SA3: Antibiotic resistance is one of the most serious global public health threats of the 21st century. Antimicrobial resistance (AMR) was estimated to have directly caused approximately 1.27 million deaths globally in 2019 — exceeding deaths from HIV/AIDS (860,000) or malaria (640,000) in the same year. Without effective antibiotics, routine surgeries (appendectomies, caesarean sections, joint replacements), cancer chemotherapy, and organ transplantation — all of which rely on antibiotics to prevent and treat infections — would become significantly more dangerous. The drivers of resistance are multiple and interconnected. Overprescribing of antibiotics — particularly for viral respiratory infections where they have no effect — exposes bacteria in the patient's microbiome to unnecessary selection pressure. Incomplete antibiotic courses allow the most resistant bacteria in a treated population to survive and repopulate.
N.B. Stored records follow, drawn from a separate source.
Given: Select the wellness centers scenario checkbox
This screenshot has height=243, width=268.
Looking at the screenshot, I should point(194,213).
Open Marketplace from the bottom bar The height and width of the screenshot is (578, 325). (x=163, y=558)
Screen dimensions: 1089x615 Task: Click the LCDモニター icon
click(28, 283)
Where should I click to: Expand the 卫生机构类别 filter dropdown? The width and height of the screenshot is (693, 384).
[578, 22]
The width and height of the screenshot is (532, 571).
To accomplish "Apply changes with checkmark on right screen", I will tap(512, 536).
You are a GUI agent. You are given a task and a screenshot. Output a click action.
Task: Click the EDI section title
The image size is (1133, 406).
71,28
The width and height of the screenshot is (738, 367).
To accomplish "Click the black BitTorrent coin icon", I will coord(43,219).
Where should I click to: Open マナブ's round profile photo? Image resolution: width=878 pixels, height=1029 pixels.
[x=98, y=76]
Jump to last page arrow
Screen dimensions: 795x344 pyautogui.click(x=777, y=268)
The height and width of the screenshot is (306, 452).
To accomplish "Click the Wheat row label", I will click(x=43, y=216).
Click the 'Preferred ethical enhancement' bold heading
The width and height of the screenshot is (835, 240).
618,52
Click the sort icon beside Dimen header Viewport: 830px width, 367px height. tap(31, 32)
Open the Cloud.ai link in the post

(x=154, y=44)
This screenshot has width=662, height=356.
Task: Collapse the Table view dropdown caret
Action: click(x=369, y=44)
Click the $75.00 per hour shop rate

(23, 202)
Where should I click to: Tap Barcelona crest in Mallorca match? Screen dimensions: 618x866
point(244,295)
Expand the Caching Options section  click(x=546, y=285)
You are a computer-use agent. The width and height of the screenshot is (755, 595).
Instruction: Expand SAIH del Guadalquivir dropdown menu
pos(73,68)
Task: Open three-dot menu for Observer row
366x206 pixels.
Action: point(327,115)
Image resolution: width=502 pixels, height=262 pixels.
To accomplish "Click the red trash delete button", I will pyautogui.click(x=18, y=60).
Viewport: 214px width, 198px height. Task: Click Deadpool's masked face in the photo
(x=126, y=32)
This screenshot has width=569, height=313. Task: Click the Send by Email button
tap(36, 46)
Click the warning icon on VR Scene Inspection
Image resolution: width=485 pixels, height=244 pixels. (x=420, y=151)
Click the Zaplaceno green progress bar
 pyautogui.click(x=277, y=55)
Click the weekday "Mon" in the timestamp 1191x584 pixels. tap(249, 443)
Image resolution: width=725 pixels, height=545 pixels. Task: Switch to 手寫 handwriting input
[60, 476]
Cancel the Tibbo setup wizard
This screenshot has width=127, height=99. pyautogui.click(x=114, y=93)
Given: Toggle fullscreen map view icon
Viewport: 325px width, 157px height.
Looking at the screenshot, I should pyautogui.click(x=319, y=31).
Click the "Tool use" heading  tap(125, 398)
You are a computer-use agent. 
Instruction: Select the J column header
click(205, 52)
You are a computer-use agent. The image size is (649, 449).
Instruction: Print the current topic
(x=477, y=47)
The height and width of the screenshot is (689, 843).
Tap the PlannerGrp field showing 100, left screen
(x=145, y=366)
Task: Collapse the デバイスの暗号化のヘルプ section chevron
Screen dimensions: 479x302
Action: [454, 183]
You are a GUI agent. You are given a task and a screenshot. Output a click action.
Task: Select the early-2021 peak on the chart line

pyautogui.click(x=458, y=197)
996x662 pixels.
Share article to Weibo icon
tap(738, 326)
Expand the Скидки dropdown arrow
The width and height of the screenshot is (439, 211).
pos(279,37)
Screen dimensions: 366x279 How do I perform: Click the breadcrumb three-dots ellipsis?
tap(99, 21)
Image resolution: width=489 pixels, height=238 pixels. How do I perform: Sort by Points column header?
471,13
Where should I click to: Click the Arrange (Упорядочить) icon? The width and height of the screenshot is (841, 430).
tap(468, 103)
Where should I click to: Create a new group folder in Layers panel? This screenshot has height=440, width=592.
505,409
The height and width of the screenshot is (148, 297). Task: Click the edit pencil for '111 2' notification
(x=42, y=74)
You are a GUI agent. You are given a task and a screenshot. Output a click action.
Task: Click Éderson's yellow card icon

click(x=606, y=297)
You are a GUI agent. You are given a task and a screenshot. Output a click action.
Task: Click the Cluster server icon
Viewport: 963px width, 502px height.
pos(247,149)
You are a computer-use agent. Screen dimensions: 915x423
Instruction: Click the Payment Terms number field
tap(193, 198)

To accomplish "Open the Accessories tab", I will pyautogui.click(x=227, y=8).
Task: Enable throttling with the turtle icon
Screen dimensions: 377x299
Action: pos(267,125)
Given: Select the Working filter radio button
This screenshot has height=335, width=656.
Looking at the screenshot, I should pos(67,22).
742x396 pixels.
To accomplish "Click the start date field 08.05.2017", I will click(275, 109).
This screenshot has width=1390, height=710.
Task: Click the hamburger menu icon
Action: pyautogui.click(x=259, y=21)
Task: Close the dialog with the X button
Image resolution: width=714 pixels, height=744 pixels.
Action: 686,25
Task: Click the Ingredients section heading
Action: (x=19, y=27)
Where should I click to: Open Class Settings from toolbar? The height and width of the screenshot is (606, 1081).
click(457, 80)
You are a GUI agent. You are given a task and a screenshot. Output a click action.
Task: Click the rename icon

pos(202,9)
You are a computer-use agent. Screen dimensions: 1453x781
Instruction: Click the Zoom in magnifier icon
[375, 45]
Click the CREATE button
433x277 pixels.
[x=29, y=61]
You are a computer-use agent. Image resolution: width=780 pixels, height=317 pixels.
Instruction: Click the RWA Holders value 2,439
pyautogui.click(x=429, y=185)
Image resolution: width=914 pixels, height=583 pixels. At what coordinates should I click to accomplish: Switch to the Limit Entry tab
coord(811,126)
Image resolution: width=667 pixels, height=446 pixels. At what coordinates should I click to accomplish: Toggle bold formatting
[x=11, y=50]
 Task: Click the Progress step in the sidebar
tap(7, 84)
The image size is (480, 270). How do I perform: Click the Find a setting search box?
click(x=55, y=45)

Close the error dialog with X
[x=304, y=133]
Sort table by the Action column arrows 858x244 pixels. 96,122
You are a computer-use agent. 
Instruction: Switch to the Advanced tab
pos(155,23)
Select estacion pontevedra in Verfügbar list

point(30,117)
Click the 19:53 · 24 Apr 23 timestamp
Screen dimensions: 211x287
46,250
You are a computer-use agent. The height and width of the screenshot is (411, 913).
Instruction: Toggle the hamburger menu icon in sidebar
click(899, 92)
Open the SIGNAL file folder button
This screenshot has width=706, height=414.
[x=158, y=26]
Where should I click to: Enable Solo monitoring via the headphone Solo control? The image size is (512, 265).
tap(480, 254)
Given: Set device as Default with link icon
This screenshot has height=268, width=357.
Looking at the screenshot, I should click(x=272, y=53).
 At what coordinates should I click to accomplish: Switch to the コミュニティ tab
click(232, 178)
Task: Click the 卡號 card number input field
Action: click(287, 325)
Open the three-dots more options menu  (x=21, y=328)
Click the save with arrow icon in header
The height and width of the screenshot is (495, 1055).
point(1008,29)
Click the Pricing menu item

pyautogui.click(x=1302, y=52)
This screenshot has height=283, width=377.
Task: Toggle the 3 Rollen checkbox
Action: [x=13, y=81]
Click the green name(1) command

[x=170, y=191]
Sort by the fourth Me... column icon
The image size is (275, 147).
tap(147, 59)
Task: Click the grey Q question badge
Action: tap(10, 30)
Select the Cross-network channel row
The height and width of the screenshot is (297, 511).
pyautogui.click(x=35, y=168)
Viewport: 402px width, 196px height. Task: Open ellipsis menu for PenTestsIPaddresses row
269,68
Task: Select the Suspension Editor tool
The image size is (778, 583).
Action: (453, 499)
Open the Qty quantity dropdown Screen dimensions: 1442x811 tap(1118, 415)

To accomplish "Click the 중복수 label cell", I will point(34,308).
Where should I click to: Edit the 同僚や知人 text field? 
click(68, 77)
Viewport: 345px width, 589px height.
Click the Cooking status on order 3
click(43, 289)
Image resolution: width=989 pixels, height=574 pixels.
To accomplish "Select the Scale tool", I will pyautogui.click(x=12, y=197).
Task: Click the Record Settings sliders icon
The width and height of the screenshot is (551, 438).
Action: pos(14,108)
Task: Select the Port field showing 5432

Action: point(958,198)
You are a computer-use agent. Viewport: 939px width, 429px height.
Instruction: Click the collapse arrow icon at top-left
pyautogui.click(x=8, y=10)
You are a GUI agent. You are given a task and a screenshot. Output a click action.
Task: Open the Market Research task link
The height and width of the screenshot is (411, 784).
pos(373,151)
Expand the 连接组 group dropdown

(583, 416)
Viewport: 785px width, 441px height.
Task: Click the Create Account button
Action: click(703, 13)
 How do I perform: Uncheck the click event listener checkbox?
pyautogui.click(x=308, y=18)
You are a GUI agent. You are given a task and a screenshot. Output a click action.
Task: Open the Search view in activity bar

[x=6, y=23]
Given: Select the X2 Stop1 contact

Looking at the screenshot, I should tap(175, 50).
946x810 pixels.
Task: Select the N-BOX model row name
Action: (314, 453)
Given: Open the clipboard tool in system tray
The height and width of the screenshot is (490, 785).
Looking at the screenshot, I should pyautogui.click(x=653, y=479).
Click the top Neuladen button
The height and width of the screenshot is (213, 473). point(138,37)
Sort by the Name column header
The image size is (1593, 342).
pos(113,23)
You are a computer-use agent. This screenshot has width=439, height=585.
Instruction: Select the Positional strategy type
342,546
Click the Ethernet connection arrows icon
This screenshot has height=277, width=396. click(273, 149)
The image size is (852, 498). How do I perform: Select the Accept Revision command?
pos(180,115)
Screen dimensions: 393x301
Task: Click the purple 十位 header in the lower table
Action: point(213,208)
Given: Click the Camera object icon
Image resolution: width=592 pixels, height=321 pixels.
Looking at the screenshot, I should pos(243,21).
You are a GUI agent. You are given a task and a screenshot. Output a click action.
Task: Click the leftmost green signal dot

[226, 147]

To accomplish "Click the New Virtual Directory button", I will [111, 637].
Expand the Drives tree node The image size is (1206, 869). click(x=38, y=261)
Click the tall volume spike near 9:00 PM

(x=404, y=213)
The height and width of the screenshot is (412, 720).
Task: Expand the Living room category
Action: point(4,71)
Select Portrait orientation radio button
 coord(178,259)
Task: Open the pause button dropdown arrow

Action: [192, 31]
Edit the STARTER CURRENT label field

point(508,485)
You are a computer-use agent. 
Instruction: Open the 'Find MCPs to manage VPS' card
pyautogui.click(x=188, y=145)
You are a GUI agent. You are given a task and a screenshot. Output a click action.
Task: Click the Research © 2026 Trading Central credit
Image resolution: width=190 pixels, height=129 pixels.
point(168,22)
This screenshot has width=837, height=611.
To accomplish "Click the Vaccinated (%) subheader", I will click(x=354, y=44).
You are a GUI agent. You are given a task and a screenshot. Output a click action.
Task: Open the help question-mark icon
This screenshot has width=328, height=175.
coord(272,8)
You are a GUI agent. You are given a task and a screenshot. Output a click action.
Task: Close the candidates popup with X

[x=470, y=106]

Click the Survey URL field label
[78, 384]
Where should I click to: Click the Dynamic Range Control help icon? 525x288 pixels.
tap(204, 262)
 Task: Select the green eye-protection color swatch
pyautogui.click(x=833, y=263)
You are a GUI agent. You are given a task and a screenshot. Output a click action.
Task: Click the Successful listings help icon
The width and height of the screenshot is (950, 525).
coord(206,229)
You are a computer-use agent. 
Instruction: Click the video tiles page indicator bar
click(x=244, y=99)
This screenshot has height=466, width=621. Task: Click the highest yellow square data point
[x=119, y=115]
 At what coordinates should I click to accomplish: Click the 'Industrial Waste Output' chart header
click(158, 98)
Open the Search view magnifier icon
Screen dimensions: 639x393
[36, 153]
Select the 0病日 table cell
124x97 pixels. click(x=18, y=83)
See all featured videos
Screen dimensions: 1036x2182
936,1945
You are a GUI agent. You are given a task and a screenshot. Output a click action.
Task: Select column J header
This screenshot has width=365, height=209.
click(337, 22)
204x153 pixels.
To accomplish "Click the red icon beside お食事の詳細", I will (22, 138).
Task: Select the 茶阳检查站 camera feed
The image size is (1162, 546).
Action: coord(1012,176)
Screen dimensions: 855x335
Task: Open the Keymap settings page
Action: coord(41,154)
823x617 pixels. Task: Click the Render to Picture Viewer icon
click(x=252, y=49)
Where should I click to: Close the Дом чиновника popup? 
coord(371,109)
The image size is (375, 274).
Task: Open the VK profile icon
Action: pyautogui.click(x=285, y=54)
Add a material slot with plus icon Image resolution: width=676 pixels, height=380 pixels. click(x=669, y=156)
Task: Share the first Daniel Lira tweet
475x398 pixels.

Agricultural use of antibiotics as growth promoters in livestock exposes large bacterial populations to sub-therapeutic concentrations — one of the most significant drivers of resistance globally. Horizontal gene transfer allows resistance genes to spread between bacterial species far faster than mutation alone would permit. Management strategies include antibiotic stewardship programs in hospitals and primary care — guidelines that reduce inappropriate prescribing, reserve certain antibiotics as last-line treatments, and promote narrow-spectrum over broad-spectrum agents where possible. Patient education about completing prescribed courses and not sharing antibiotics addresses the incomplete course and self-medication problems. Investment in new antibiotic development and alternative treatments — such as bacteriophage therapy, antimicrobial peptides, and monoclonal antibodies against bacterial targets — is critical, though the commercial pipeline remains inadequate. Overall, antibiotic resistance is a serious, worsening, and potentially catastrophic threat that is directly driven by human behaviour — overuse, misuse, and agricultural application. It is manageable if sustained, coordinated global action is taken, but the trajectory of resistance data suggests the window for effective action is narrowing.